Kidou soupira. Son ami semblait être en train de creuser sa propre tombe. Ce comportement l'agaçait au plus haut point.

_ C'est nul de faire ça, Endou. Marri-toi avec Natsumi si ça te chantes et fait semblant d'être heureux. Mais je te préviens, tu t'en mordras les doigts. Parce que je sais que Gouenji reviendra. Ça lui prendra du temps mais il reviendra. Il revient toujours vers toi.


Assit sur un banc, Endou posa sa tête sur l'épaule de l'homme à ses côtés qui serrait sa main dans la sienne. Il souriait comme un bienheureux, un sourire encore plus grand et plus rayonnant que tous les autres. Un sourire qui éclipsait même celui du jour de leur victoire au FFI.

_ Comment ça s'est passé ?

Endou releva la tête et regarda Gouenji.

_ Pas très bien, mais c'était prévisible ! Honnêtement, j'ai vraiment cru que Natsumi allait m'étriper quand je lui ai dit que je la quittais pour toi.

_ Ce qui est compréhensible, ça ne doit pas être facile à accepter.

Le jeune homme brun haussa les épaules. Il reposa sa tête sur l'épaule du blond et ferma les yeux.

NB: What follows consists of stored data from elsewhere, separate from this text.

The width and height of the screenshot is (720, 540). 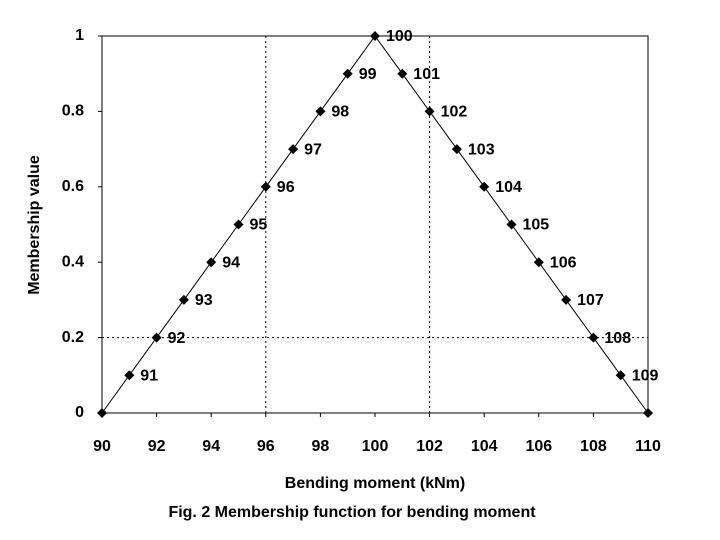 What do you see at coordinates (594, 446) in the screenshot?
I see `x-tick-label: 108` at bounding box center [594, 446].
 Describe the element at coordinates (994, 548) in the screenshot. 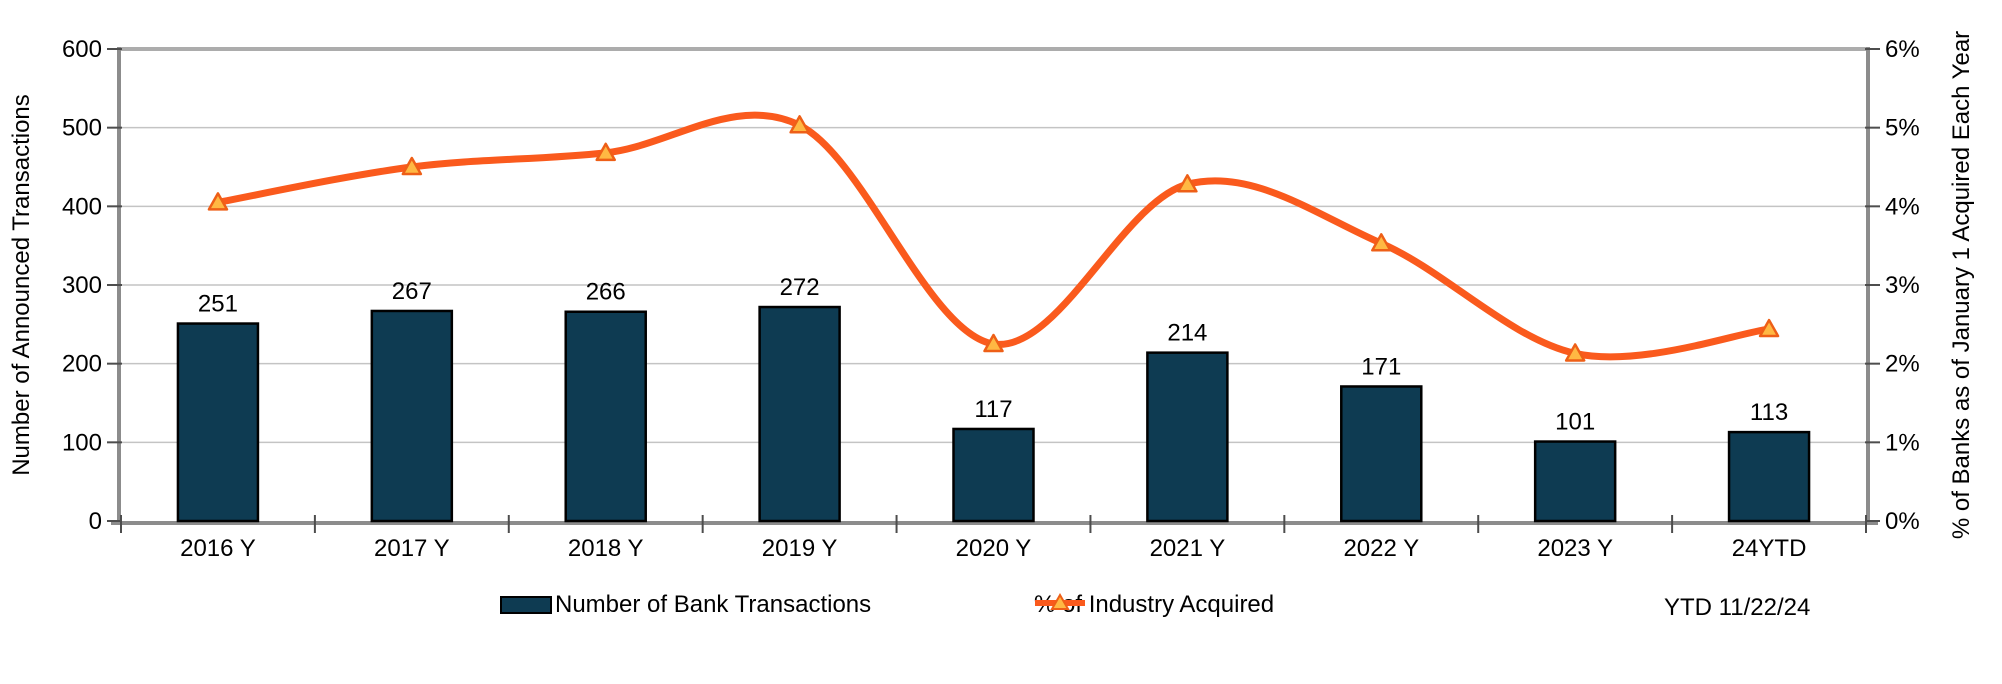

I see `x-axis-label: 2020 Y` at that location.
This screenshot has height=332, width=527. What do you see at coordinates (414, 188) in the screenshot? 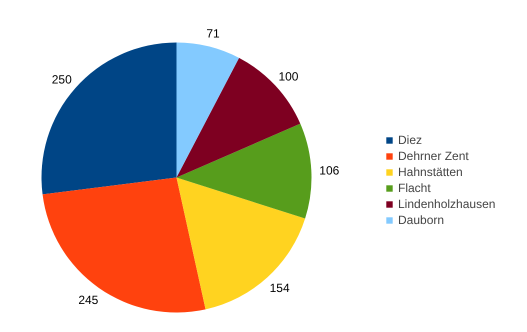
I see `legend-label: Flacht` at bounding box center [414, 188].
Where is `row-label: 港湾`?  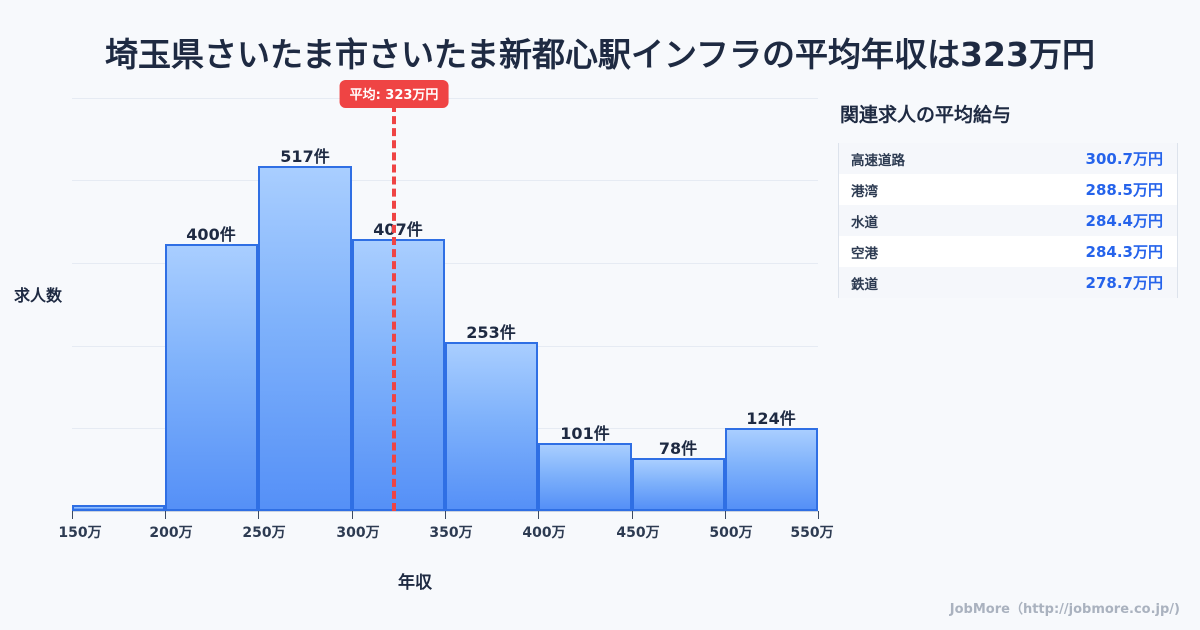 row-label: 港湾 is located at coordinates (864, 192).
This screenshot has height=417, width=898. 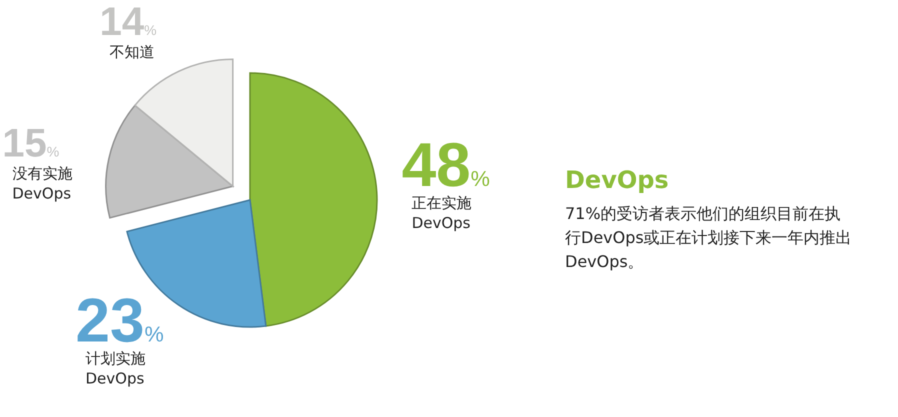 What do you see at coordinates (132, 52) in the screenshot?
I see `slice-label: 不知道` at bounding box center [132, 52].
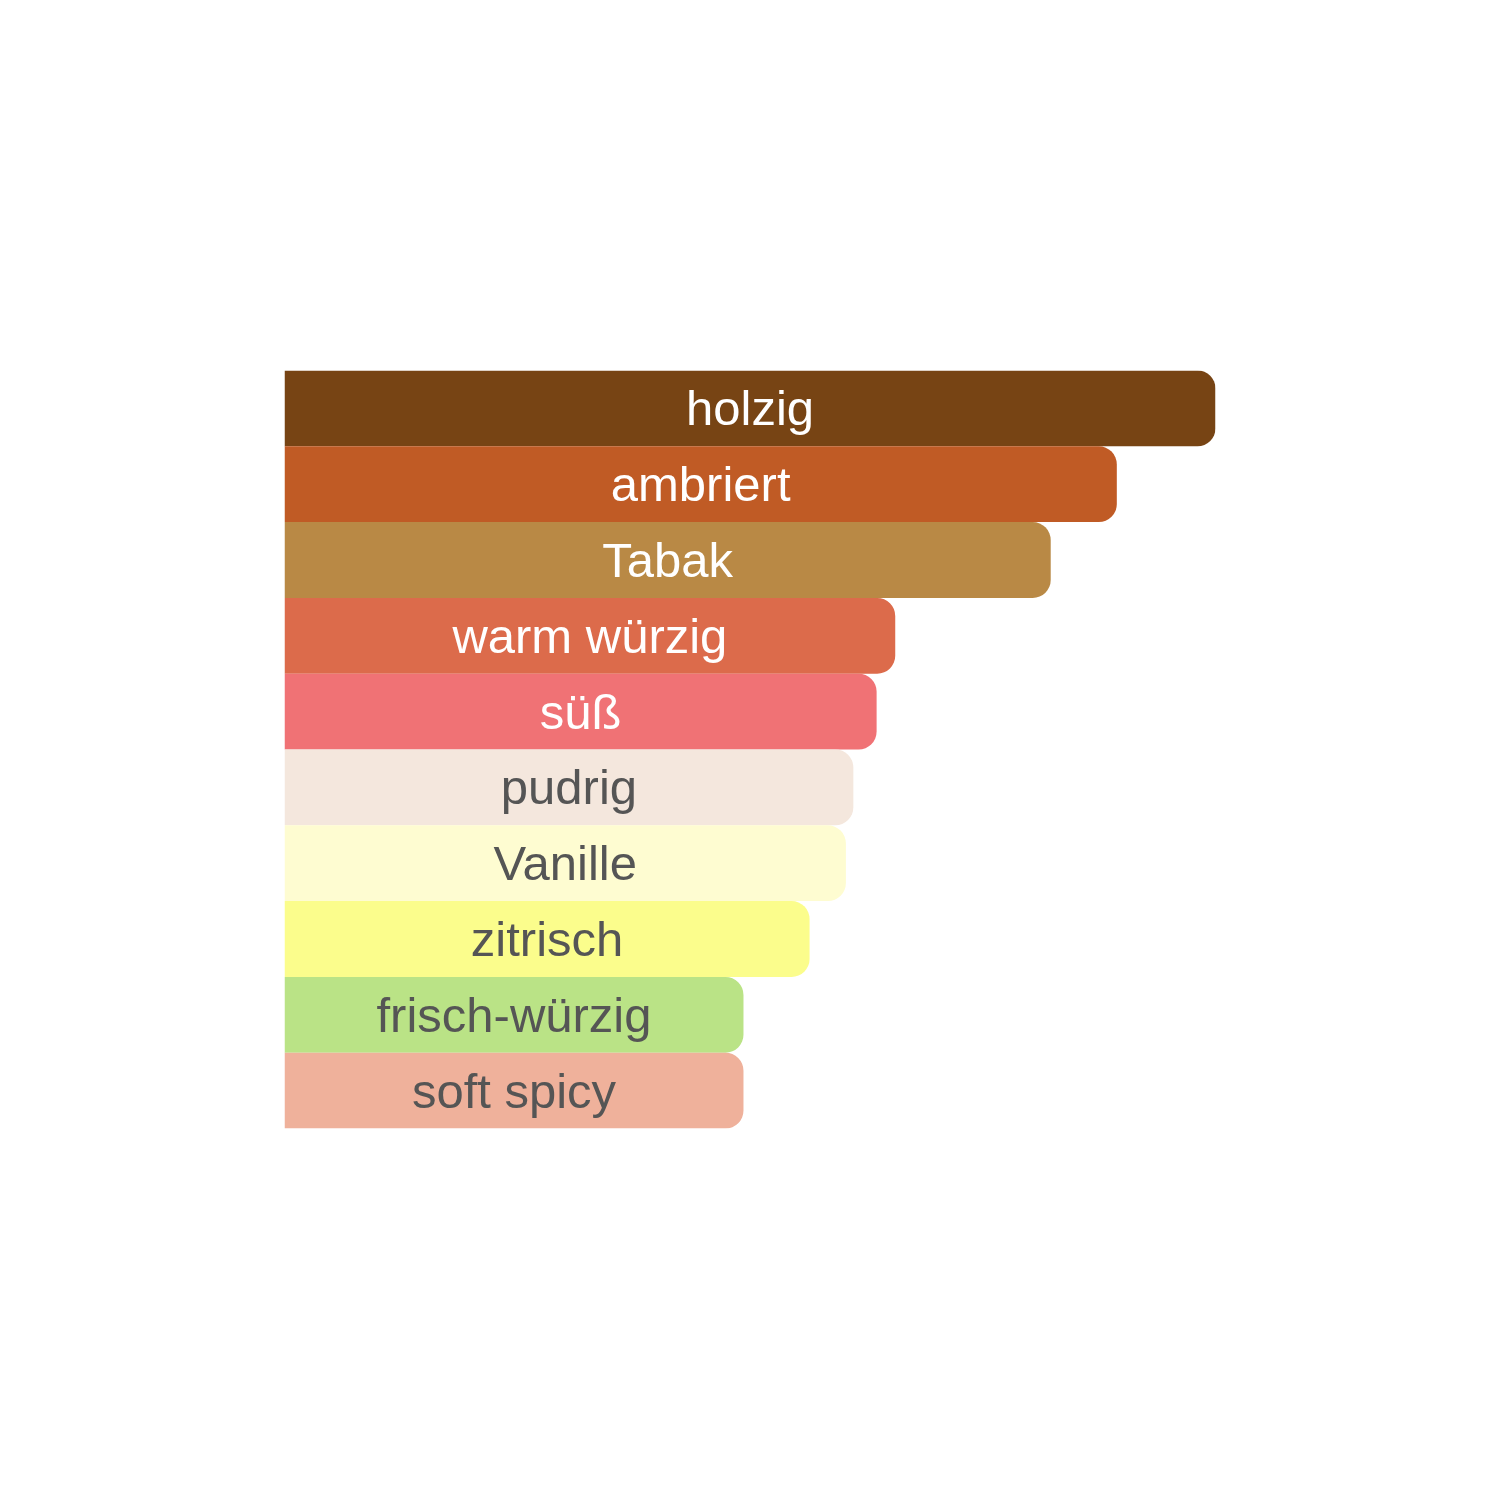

_ Tu sais, Shuuya, j'ai l'impression de sortir d'un long cauchemar… Pas que vivre avec elle était effrayant mais… Mais sans toi, ma vie n'avait au final pas de sens. Alors je te préviens, ne t'avise plus jamais de t'éloigner de moi !

Gouenji esquissa son sourire en coin et passa son bras autour des épaules d'Endou.

_ Il n'y a rien ni personne en ce monde qui pourrait me pousser à t'abandonner encore une fois, Mamoru.

Cette fois, l'un comme l'autre en étaient convaincu, plus rien ne viendrait les arracher l'un à l'autre. Plus rien ne viendrait détruire leur bonheur.